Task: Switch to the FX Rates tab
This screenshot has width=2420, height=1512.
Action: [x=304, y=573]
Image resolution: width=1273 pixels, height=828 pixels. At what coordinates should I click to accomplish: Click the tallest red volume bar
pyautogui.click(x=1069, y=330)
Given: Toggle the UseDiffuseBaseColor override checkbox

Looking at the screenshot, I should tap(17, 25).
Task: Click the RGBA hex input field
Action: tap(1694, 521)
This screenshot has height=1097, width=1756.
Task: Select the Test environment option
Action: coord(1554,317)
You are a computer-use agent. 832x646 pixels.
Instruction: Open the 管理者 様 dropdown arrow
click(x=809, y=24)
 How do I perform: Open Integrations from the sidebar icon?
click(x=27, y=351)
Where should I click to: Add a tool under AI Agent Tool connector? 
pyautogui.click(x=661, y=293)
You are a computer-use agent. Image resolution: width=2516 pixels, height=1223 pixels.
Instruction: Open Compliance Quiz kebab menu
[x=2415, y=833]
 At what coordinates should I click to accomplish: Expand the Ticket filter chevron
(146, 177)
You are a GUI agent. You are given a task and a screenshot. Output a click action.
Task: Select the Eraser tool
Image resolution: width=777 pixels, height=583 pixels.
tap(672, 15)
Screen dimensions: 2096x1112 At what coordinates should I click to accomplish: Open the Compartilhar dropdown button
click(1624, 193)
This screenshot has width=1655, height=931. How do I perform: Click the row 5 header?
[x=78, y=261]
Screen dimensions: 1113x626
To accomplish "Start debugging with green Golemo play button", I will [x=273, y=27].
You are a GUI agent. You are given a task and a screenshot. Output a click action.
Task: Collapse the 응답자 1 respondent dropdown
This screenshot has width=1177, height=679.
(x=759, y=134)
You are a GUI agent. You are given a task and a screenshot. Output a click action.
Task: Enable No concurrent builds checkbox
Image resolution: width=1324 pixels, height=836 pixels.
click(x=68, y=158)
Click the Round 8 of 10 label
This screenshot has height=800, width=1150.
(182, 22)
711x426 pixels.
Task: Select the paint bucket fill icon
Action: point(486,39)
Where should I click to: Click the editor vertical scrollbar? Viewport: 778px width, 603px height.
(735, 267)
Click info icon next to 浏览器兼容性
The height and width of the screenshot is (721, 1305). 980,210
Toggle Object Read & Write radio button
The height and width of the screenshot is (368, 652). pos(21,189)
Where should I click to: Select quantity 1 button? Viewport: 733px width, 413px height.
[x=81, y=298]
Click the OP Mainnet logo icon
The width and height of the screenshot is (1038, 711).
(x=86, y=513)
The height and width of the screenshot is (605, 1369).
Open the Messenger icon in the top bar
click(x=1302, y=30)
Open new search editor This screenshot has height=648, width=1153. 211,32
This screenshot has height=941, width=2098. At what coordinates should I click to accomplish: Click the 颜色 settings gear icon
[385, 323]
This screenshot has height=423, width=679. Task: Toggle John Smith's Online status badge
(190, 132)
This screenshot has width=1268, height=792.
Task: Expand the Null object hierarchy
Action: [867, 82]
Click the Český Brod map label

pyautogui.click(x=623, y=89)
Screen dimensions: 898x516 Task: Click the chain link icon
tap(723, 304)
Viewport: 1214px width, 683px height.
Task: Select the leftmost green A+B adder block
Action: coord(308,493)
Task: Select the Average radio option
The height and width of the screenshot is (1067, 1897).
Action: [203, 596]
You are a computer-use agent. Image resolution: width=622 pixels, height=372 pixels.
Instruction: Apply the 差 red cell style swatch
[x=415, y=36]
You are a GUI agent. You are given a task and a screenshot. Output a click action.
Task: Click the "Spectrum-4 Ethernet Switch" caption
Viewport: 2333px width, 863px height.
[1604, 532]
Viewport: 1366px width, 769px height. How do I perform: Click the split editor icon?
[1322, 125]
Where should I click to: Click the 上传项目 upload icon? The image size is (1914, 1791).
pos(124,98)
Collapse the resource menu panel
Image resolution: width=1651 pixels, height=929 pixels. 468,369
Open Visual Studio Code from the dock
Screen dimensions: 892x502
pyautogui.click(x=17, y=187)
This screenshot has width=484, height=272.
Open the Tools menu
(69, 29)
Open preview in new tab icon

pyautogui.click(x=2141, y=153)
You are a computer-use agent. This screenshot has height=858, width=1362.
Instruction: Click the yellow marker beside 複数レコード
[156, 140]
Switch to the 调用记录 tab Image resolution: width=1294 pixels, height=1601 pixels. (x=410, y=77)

◆ ◆ ◆

For each line in the data that holds the word "Switch", copy the line.

Reply:
Task: Switch to the FX Rates tab
Task: Click the "Spectrum-4 Ethernet Switch" caption
Switch to the 调用记录 tab Image resolution: width=1294 pixels, height=1601 pixels. (x=410, y=77)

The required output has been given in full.